**PROMPT:** Needed from the data below: every line from the one with "You are a computer-use agent. Image" up to and including the one with "The width and height of the screenshot is (1156, 857).", repeated exactly and with nothing else.

[Data excerpts]
━━━━━━━━━━━━━━━━

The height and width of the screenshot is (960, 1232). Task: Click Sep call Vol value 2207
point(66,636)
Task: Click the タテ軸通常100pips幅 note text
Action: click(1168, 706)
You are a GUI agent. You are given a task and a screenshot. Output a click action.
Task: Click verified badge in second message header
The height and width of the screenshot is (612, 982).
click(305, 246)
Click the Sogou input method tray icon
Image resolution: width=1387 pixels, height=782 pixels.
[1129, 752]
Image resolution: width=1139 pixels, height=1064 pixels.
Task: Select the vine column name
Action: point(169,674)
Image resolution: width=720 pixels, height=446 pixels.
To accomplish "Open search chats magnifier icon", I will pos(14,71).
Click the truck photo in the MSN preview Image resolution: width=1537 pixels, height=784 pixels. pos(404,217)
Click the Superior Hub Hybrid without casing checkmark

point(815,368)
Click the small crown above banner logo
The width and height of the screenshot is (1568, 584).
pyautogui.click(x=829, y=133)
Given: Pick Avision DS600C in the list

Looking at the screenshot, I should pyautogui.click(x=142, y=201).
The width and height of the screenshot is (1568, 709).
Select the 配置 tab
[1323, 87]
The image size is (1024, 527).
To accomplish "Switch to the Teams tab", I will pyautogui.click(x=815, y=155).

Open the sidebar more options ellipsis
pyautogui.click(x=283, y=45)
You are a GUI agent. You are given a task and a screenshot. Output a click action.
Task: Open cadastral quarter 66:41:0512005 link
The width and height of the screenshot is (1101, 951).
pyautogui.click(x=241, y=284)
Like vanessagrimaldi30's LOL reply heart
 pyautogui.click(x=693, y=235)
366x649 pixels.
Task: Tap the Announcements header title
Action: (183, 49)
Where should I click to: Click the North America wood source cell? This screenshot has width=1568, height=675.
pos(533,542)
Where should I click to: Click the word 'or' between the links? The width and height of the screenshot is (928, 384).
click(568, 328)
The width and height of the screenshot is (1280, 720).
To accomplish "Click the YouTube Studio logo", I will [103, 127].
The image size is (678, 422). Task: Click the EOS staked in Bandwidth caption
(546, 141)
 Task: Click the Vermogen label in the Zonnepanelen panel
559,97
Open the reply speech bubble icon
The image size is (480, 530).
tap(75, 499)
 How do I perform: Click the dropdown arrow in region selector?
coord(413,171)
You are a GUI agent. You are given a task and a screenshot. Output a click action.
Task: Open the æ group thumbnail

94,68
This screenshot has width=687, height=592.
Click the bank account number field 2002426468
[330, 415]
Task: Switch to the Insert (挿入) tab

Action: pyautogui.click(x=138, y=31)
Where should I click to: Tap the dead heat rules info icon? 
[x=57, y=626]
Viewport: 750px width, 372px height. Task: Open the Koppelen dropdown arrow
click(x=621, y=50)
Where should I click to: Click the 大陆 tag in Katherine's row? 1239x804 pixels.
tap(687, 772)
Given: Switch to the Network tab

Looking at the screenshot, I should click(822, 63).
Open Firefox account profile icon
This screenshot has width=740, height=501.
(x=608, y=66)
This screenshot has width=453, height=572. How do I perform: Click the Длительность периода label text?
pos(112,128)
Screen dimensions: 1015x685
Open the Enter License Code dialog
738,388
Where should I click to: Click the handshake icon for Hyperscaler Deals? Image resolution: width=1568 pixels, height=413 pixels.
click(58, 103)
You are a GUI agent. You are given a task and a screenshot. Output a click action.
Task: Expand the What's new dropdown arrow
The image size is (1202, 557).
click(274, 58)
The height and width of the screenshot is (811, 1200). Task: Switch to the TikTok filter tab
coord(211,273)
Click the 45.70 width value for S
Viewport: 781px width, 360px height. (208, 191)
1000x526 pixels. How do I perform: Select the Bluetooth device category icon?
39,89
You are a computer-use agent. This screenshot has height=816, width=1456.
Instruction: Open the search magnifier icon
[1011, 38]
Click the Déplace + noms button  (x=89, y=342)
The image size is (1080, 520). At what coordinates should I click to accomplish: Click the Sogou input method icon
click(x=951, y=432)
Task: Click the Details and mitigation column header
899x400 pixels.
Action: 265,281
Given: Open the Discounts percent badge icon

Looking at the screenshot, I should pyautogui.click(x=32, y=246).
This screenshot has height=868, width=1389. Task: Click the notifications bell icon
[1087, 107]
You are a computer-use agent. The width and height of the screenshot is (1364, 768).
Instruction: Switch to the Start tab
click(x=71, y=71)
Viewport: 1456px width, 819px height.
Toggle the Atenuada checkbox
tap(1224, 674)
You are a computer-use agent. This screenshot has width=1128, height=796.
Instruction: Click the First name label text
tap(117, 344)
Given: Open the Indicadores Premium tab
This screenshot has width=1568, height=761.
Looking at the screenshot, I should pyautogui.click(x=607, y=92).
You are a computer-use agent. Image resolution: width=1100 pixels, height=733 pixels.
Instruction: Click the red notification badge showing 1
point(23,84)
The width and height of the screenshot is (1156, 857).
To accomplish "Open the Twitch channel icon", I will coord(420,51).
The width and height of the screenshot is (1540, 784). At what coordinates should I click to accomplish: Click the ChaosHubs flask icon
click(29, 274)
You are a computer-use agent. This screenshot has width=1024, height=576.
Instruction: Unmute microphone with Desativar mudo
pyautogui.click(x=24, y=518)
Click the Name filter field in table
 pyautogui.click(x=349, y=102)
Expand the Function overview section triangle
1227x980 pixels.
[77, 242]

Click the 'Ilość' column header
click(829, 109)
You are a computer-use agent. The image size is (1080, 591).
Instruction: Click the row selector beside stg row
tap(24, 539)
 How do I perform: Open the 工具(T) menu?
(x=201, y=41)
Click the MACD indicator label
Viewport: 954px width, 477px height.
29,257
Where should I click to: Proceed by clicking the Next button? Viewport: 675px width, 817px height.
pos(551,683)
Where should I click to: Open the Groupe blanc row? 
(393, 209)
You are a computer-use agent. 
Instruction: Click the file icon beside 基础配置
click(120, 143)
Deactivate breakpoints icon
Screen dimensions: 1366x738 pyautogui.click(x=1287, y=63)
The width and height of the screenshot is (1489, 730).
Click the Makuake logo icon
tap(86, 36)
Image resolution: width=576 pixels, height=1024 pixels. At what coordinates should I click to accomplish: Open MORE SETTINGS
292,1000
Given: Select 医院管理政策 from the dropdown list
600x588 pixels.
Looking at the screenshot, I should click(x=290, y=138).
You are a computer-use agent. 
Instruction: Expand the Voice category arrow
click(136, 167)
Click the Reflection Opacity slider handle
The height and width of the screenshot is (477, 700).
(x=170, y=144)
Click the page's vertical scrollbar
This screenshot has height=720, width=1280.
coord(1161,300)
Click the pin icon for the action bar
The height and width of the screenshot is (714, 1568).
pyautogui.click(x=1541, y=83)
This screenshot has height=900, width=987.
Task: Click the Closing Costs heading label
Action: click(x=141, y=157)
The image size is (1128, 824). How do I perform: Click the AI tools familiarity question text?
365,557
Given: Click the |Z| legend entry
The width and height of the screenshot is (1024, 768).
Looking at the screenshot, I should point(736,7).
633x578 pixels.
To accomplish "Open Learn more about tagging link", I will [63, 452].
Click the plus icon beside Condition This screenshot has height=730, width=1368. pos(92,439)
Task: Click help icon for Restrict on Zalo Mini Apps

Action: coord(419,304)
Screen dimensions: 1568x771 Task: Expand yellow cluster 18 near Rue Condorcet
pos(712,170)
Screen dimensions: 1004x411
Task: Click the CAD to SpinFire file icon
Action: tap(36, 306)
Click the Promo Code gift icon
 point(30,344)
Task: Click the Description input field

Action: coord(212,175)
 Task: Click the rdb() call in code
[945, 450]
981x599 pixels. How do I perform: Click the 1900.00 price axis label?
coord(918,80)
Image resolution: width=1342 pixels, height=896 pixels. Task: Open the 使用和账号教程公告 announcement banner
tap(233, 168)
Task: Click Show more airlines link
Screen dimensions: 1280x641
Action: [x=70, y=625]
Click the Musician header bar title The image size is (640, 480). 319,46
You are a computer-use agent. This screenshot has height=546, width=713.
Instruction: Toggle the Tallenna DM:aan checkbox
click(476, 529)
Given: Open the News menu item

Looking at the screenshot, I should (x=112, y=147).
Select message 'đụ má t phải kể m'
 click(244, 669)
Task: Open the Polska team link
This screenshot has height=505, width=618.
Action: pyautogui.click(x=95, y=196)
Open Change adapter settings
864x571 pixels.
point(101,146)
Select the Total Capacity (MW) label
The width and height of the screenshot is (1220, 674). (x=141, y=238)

━━━━━━━━━━━━━━━━

**ANSWER TO THE EXERCISE:**
You are a computer-use agent. Image resolution: width=1100 pixels, height=733 pixels.
Instruction: Click the red notification badge showing 1
point(23,84)
The width and height of the screenshot is (1156, 857).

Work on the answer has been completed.